Number of Users of '17% Interest Rate Card Loans' Increased by 170,000 Only Among Seniors in Their 60s
Assemblyman Song Seokjun: "Urgent Measures Needed for Low-to-Medium Credit Vulnerable Elderly"
Over the 3 years and 6 months since the COVID-19 pandemic, the card loan balance and number of users among seniors aged 60 and above have increased by 2.5 trillion KRW and 170,000 people, respectively.
According to data submitted by the Financial Supervisory Service to Song Seok-jun, a member of the National Assembly's Political Affairs Committee from the People Power Party, the card loan balance rose from 29.11 trillion KRW at the end of 2019 to 34.85 trillion KRW at the end of June this year, an increase of 5.74 trillion KRW.
By age group, card loan balances increased in all age groups except those in their 30s, while the number of users decreased in all age groups except those aged 60 and above. For those in their 20s, the balance increased by 210 billion KRW while the number of users decreased by 30,000; for those in their 30s, the balance decreased by 650 billion KRW and users decreased by 250,000; for those in their 40s, the balance increased by 880 billion KRW but users decreased by 240,000; and for those in their 50s, the balance increased by 2.78 trillion KRW while users decreased by 10,000. Only the 60 and above age group saw increases in both balance and number of users.

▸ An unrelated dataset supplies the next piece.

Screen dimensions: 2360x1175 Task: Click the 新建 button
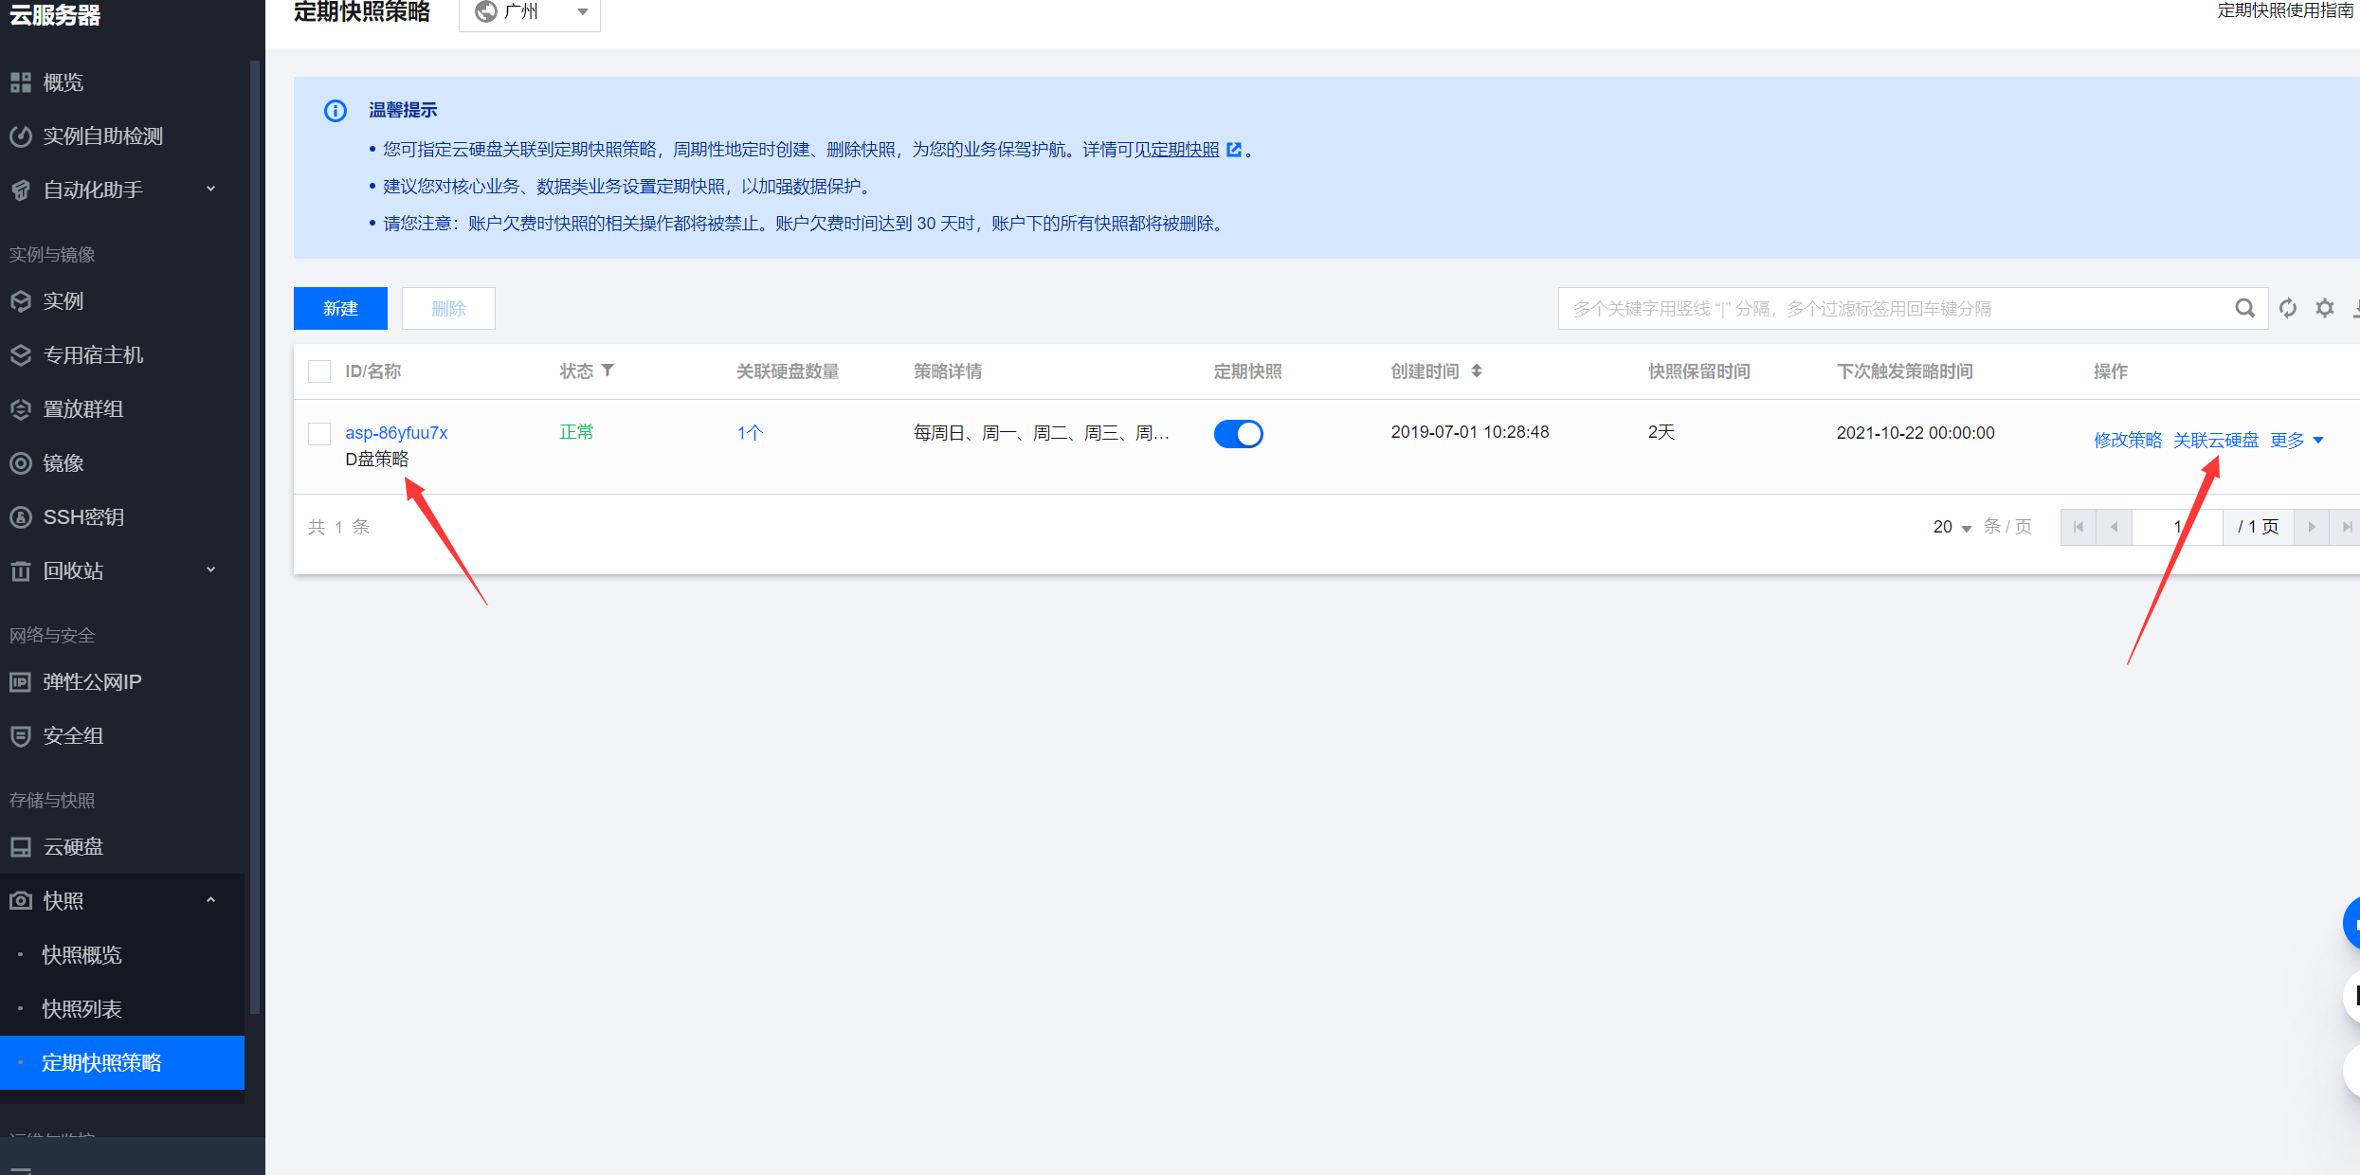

In particular, the card loan balance growth rate for seniors aged 60 and above was 57.3%, the fastest increase among all age groups since COVID-19. The problem is that the average interest rate on card loans was high, ranging from a minimum of 11.66% to a maximum of 17.2% as of September. Moreover, the 3-year corporate bond rates (yeojeonchae), which are the funding costs for credit card companies, have been steadily rising, making it highly likely that card loan interest rates will increase in the future. Consequently, the interest burden on card loan users is expected to grow even heavier.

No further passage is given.